- [Exercise details] The response must consist of all the records, retyped exactly.

- [Extracted material]
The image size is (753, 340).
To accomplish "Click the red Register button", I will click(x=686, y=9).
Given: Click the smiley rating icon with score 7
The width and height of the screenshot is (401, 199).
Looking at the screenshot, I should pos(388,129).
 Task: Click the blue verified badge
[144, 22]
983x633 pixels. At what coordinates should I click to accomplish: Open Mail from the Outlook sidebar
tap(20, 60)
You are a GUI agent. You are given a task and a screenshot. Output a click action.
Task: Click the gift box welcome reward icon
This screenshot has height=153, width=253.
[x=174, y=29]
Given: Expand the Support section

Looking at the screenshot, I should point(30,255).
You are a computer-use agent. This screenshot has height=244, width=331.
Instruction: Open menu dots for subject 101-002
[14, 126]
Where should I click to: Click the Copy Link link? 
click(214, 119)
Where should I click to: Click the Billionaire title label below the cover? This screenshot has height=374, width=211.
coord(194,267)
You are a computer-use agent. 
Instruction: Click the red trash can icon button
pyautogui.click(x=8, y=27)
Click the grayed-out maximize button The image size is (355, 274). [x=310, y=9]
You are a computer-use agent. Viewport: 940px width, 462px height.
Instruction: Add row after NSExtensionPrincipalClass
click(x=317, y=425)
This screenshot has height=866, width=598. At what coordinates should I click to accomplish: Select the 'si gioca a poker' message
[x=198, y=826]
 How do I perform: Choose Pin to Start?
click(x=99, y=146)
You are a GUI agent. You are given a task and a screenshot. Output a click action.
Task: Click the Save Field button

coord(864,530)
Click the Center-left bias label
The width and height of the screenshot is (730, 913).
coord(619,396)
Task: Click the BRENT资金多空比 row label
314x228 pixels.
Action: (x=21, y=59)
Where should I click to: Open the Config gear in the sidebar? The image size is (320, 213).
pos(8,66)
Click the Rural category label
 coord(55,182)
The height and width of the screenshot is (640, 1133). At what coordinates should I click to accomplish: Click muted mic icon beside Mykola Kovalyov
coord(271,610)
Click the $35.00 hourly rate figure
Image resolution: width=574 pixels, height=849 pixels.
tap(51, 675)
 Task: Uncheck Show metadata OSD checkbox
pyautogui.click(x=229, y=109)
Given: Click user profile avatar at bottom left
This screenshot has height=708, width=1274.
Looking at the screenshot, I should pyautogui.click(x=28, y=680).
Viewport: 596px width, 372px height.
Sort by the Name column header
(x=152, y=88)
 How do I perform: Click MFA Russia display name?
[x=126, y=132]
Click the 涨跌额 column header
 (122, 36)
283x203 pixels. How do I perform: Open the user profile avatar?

- [Output for this exercise]
The image size is (753, 340).
To accomplish "Click the red Register button", I will click(x=686, y=9).
Given: Click the smiley rating icon with score 7
The width and height of the screenshot is (401, 199).
Looking at the screenshot, I should pos(388,129).
 Task: Click the blue verified badge
[144, 22]
983x633 pixels. At what coordinates should I click to accomplish: Open Mail from the Outlook sidebar
tap(20, 60)
You are a GUI agent. You are given a task and a screenshot. Output a click action.
Task: Click the gift box welcome reward icon
This screenshot has height=153, width=253.
[x=174, y=29]
Given: Expand the Support section

Looking at the screenshot, I should point(30,255).
You are a computer-use agent. This screenshot has height=244, width=331.
Instruction: Open menu dots for subject 101-002
[14, 126]
Where should I click to: Click the Copy Link link? 
click(214, 119)
Where should I click to: Click the Billionaire title label below the cover? This screenshot has height=374, width=211.
coord(194,267)
You are a computer-use agent. 
Instruction: Click the red trash can icon button
pyautogui.click(x=8, y=27)
Click the grayed-out maximize button The image size is (355, 274). [x=310, y=9]
You are a computer-use agent. Viewport: 940px width, 462px height.
Instruction: Add row after NSExtensionPrincipalClass
click(x=317, y=425)
This screenshot has height=866, width=598. At what coordinates should I click to accomplish: Select the 'si gioca a poker' message
[x=198, y=826]
 How do I perform: Choose Pin to Start?
click(x=99, y=146)
You are a GUI agent. You are given a task and a screenshot. Output a click action.
Task: Click the Save Field button

coord(864,530)
Click the Center-left bias label
The width and height of the screenshot is (730, 913).
coord(619,396)
Task: Click the BRENT资金多空比 row label
314x228 pixels.
Action: (x=21, y=59)
Where should I click to: Open the Config gear in the sidebar? The image size is (320, 213).
pos(8,66)
Click the Rural category label
 coord(55,182)
The height and width of the screenshot is (640, 1133). At what coordinates should I click to accomplish: Click muted mic icon beside Mykola Kovalyov
coord(271,610)
Click the $35.00 hourly rate figure
Image resolution: width=574 pixels, height=849 pixels.
tap(51, 675)
 Task: Uncheck Show metadata OSD checkbox
pyautogui.click(x=229, y=109)
Given: Click user profile avatar at bottom left
This screenshot has height=708, width=1274.
Looking at the screenshot, I should pyautogui.click(x=28, y=680).
Viewport: 596px width, 372px height.
Sort by the Name column header
(x=152, y=88)
 How do I perform: Click MFA Russia display name?
[x=126, y=132]
Click the 涨跌额 column header
 (122, 36)
283x203 pixels. How do I perform: Open the user profile avatar?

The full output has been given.